DATA SHOWN START
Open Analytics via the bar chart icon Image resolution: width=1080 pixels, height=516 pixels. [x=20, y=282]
DATA SHOWN END
DATA SHOWN START
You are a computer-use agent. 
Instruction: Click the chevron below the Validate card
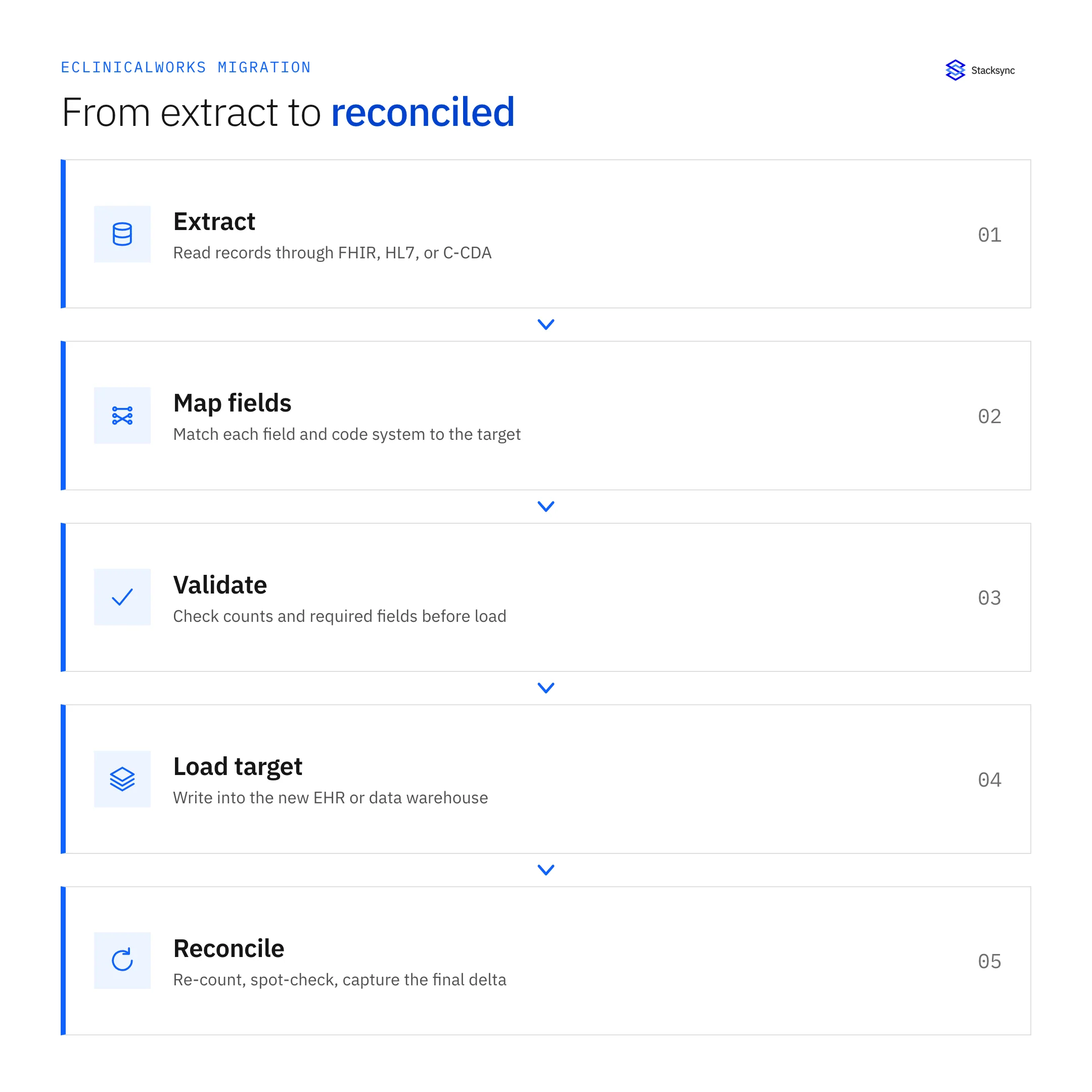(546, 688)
DATA SHOWN END
DATA SHOWN START
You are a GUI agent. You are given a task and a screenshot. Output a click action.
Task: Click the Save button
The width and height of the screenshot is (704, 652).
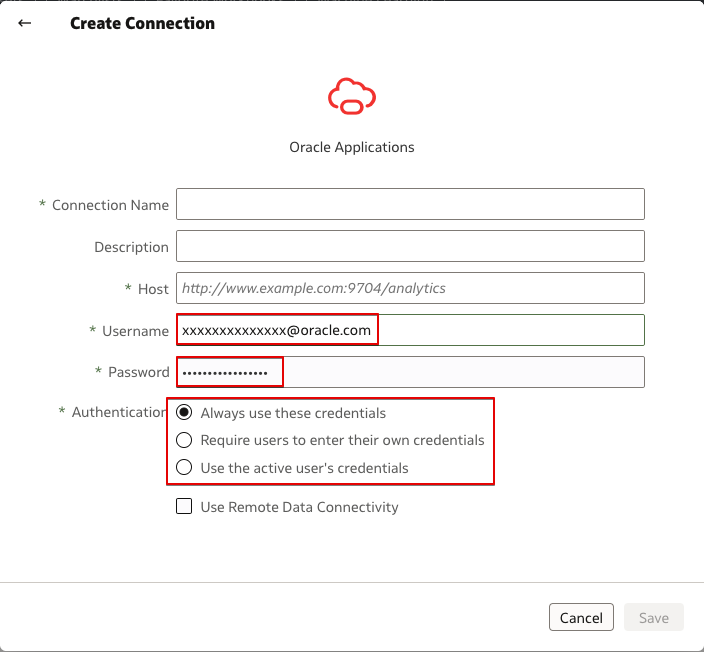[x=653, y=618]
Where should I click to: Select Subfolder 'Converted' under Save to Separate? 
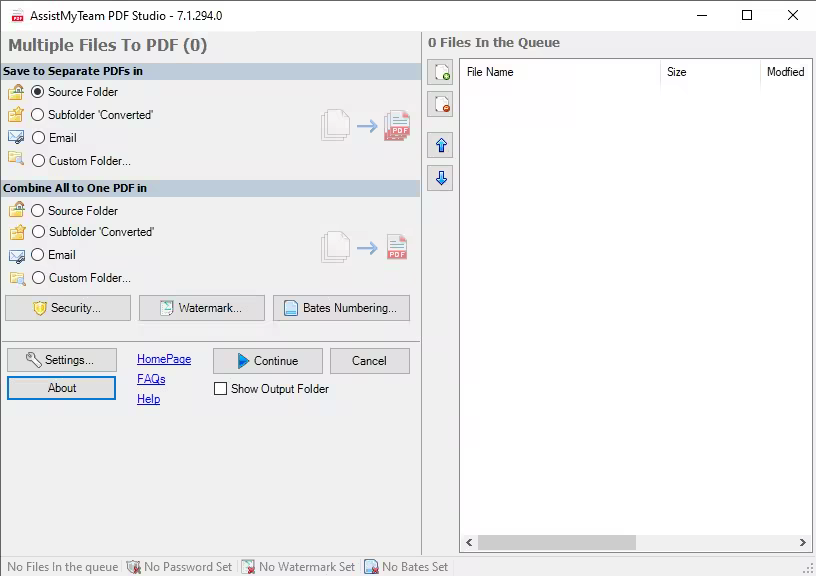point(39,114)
DATA SHOWN END
*EXERCISE DESCRIPTION*:
Collect the lines of the data that carry the word "agent".

*WRITTEN SOLUTION*:
You are a computer-use agent. 
You are a GUI agent. You are given a task and a screenshot. Output a click action.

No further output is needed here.